JKR's opinon. was What JKR's up to
antoshachekhonte
antoshachekhonte at yahoo.com
Tue May 18 03:42:43 UTC 2004
No: HPFGUIDX 98668
Abigail wrote:
> Of course, this attitude isn't unique to fandom. In literary analysis,
> the author's opinion on his or her own work is rarely taken into
> consideration. Authorial intent should be made apparent through the
> work, or not at all. Robert Frost vehemently denied that his poem
> Stopping By Woods on a Snowy Evening expressed a desire for death,
> but that is how that poem was read by many. JKR created her characters,
> and so in a way she knows them better than we ever will. But if we see
> something in those characters that she may not have intended to put
> there? JKR doesn't like Draco Malfoy, but some of us find him
> interesting or pitiable. Are we wrong?
>
> Mandy is right to say that JKR has the same right as any of us to
> express her opinions about her own creation. What I'm saying is that
> her rights don't supersede any of ours to do the same, although for the
> record, I don't perceive her website as an attempt to curtail or control
> fandom. In the world of Harry Potter, JKR is god, but that doesn't mean
> that her word, unless it comes between the covers of a book, is the
> undisputed truth. An author has every right to say 'that's not what I
> wrote', but a reader has an equal right to respond 'that's what I read.'
>
> Abigail
Antosha:
Wow. I am so conflicted on this subject. Yes, I agree: a piece of art--a novel, a painting, a
performance--has value only insofar as it effects the audience. Art is a form of
communication and as such belongs to both the creator and the recipient. Indeed, I would
go a step further than you do here and say that the multiplicity of a work's possible
interpretations is actually a measuring stick for its relative artistic merit. That's why
Coleridge called Shakespeare "myriad minded"--his work is so complex and rich that it
can be interpreted in almost as many ways as there are people to view/read it. During the
1930s, there were a pair of famous productions of Julius Caesar: one (American) was a
left-wing attack on authoritarianism at the expense of individual expression; the other
(French) was consciously fascist, an exploration for the need of the state to crush
individuals who would tear the nation apart by putting themselves above it. Both worked.

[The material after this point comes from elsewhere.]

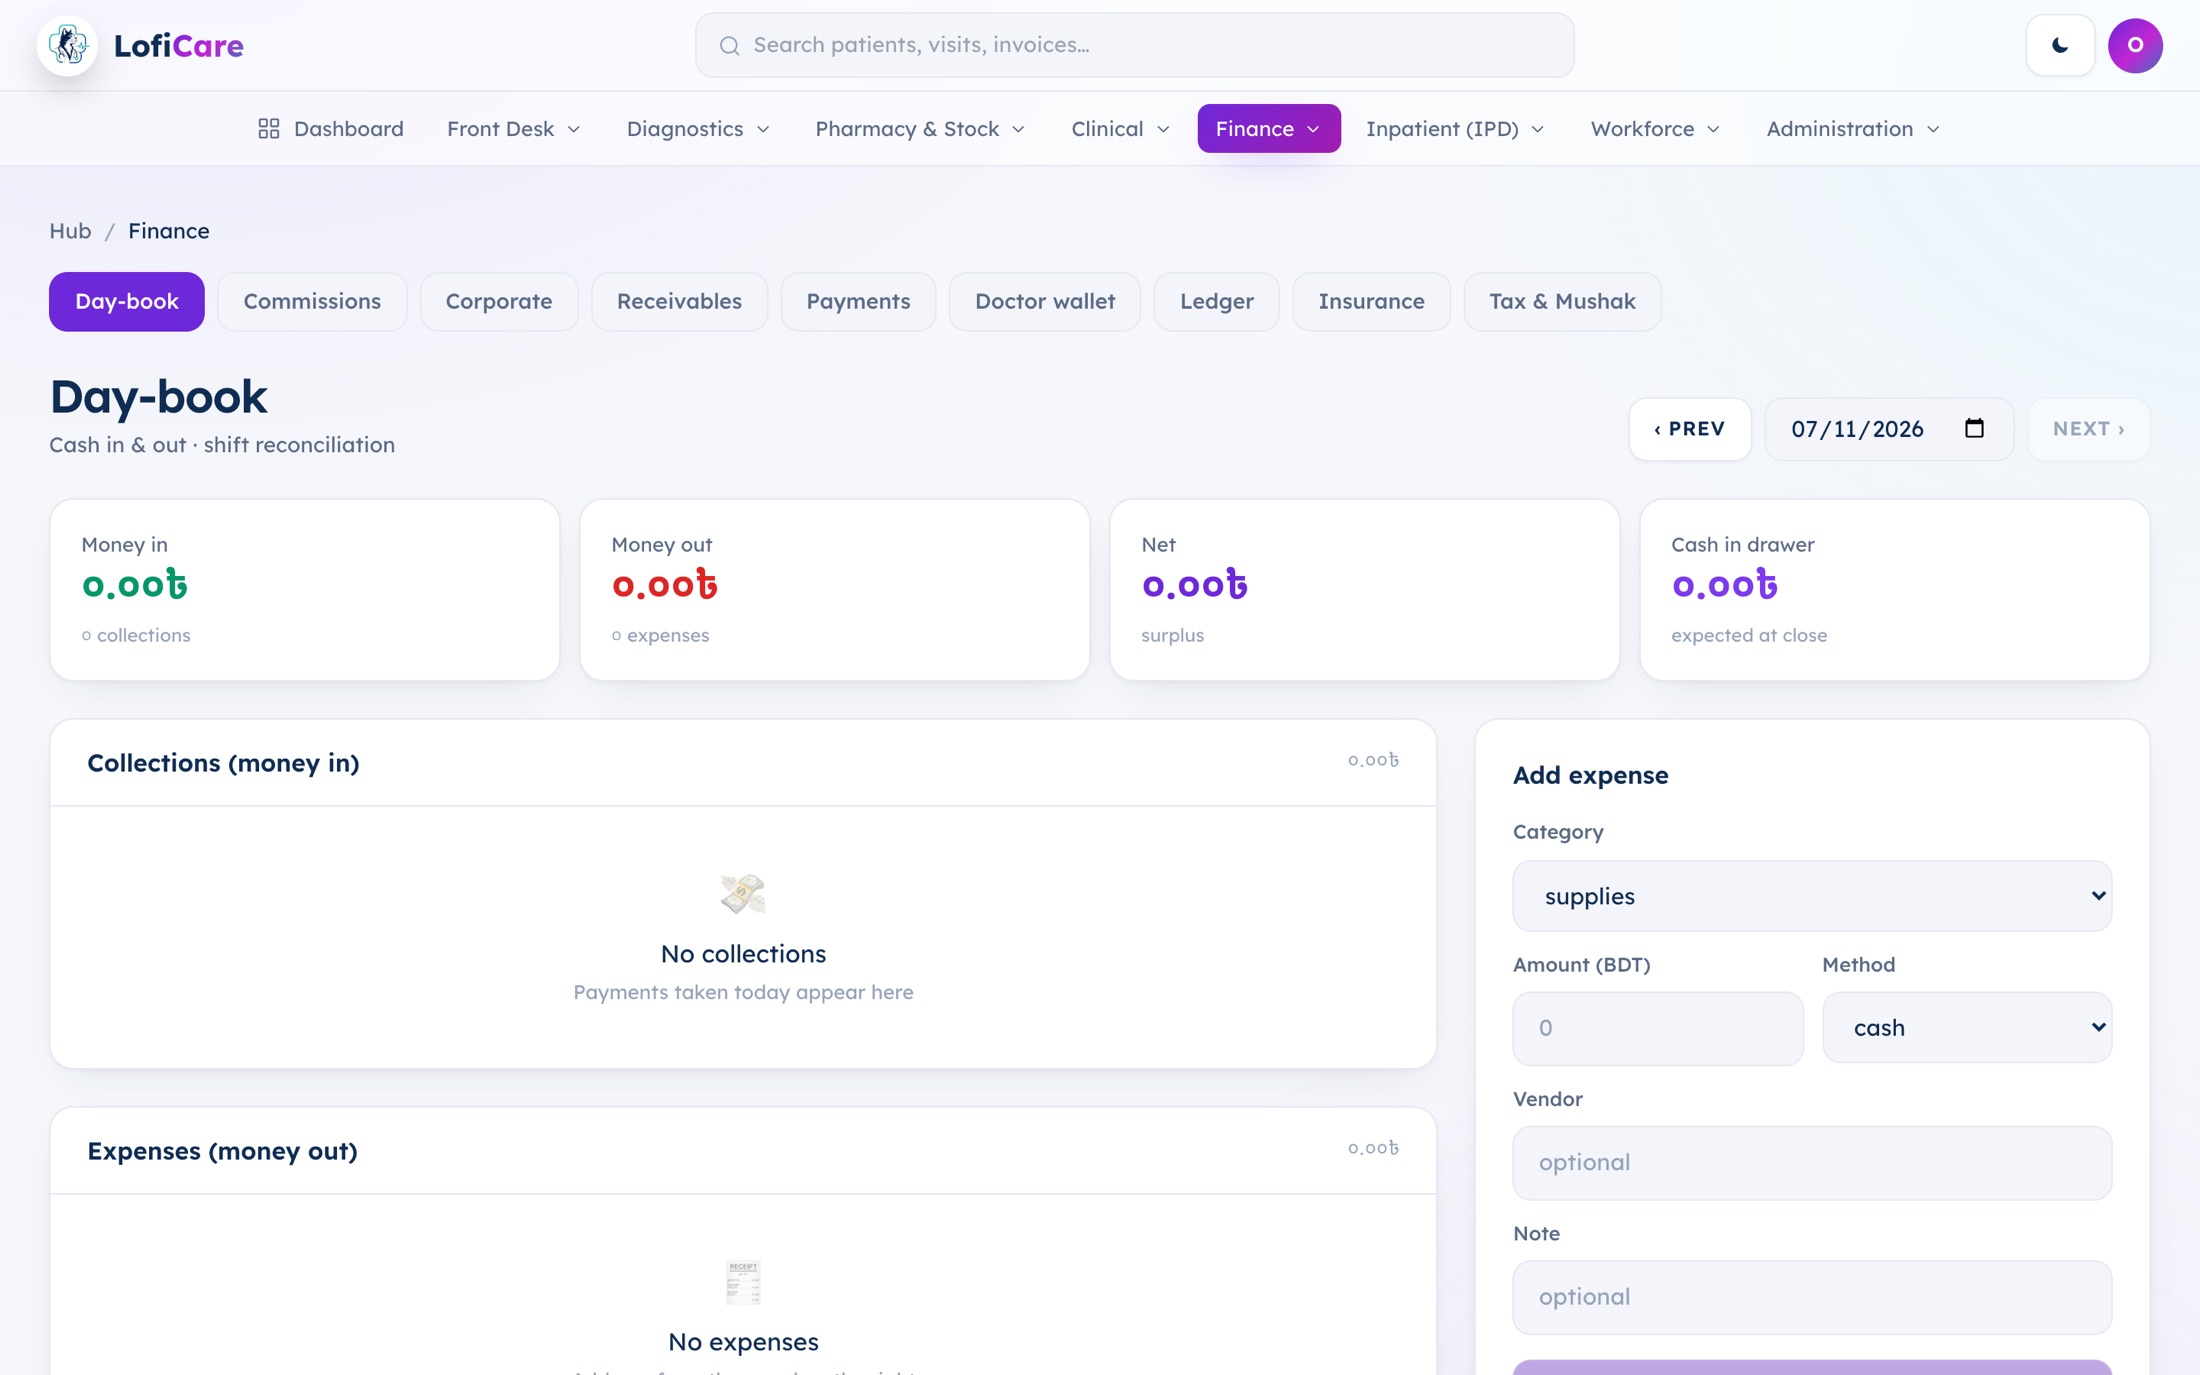
Task: Click the No expenses receipt illustration
Action: point(743,1282)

Does the Harry Potter series work on that high a level? Well, we'll have to wait to see.
Which leads me to my next point: the work isn't finished. Until we can see the opus
complete, it is presumptuous of us to tell the author--the only person on earth who
knows where we're going--that she's wrong about her work. We can't say what Draco is
like yet--we don't have all the data. We can barely say what Harry's like--he's still growing
and changing, as are all of the other characters, something I think JKR is handling better
than any other author of children's books I can think of.
I think it is miraculous, the imagination, intelligence and breadth of thought that the fans
bring to bear on her work. But it's still her work.